The pictures have been a beginning for me, too. For more than 30 years I have been photographing Athy, where I lived as a boy in Plewman's Terrace before my family came to London. Some traces of the town's ancient history still remain, such as the five- pointed Cromaboo bridge dominated by the massive keep of White's Castle on the River Barrow, and the burial grounds of St Michael's medieval cemetery.
Over the years, the people of Athy have allowed me and my camera to roam the streets looking for random moments that tell a little of their traditions: the corner boys waiting for the Dublin buses to arrive in the town square, bringing friends who might have stories to tell; the townsfolk waiting for the funeral of one of their acquaintances to pass by, so as to join in the bereavement at the church of St Michael. I have photographed the same faces, year in year out - Miss Julia Mahon, riding her bicycle well into old age, or Mary Byrne from Canal Side, holding a picture of herself when she was young, then again, some years later, in the county home. And, as a succession of moments, the photographs make a history in themselves.
They have been my introduction to many people - in particular Samuel Beckett, whose own art was a projection of still images and in whose characters I saw similarities with some of those people I had photographed in Athy. After meeting him, the pictures took on a more philosophical meaning for me.
I had wanted to photograph Beckett since the beginning of the Seventies, and the opportunity came in 1980, when he was in London directing Endgame at the Riverside Studios. We agreed to meet at the Hyde Park Hotel so that he could look at my photographs. He studied my pictures of Athy, not saying a word for several minutes. Then, when he came across a portrait of an old man with his hand to his face, he inquired as to his identity. 'Peter Bolan,' I said (I can name most of the people in my photographs). 'Fine portrait,' Beckett said. Fine praise, indeed. I was able to photograph him, and we met again in Paris and London several times.
I still roam the streets of Athy looking for Beckettian images, but it is becoming harder. There are no house wakes any more; indeed, a funeral parlour has been built that some of the people refer to as 'bed with no breakfast'. The photographs of the wake of Katy Tyrrell are the irrefutable truth of what happened during those days and nights of preparation. And for generations in Ireland to come, evidence of a way of life already being forgotten.

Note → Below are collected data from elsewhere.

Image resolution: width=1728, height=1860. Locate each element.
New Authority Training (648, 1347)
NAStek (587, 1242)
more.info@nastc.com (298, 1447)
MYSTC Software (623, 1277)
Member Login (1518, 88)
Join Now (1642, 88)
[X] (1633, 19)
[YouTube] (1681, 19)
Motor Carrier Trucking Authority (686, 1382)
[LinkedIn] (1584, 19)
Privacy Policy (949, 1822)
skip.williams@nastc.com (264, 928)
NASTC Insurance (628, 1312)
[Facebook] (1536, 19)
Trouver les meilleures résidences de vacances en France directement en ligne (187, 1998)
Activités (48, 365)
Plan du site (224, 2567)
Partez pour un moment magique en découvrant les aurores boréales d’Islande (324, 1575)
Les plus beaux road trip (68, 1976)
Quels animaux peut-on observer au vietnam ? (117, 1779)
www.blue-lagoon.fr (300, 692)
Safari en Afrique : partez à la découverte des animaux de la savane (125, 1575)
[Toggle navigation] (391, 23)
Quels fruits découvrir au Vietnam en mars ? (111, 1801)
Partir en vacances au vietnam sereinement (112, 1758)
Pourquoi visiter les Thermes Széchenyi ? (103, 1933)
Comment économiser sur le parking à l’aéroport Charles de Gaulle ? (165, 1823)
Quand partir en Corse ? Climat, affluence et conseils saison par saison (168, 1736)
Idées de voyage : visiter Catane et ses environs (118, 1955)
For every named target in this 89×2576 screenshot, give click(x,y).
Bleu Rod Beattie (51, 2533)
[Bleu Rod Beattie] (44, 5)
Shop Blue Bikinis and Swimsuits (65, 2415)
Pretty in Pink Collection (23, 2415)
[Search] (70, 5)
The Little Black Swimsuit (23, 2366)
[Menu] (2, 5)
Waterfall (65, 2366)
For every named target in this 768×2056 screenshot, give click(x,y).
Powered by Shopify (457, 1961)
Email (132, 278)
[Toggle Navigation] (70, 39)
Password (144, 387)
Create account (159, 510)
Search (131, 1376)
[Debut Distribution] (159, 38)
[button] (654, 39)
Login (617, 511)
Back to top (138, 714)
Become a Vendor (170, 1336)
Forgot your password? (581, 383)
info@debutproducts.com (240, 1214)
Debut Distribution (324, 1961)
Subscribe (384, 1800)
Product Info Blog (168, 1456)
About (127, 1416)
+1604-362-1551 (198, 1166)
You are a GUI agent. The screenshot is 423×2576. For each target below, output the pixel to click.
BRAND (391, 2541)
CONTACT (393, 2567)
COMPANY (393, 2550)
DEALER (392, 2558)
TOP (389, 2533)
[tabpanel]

When I am in the town, I never miss an opportunity to visit the medieval churchyard to pay my respects to my loved ones, and to the grave of Katy Tyrrell, remembering the line from Beckett's short story 'First Love': 'Personally I have no bone to pick with graveyards, I take the air there willingly, perhaps more willingly than elsewhere, when take the air I must.'
An exhibition of John Minihan's photographs of Athy opens on Wednesday at the Guinness Hop Store, Dublin. It will be coming to London later this year.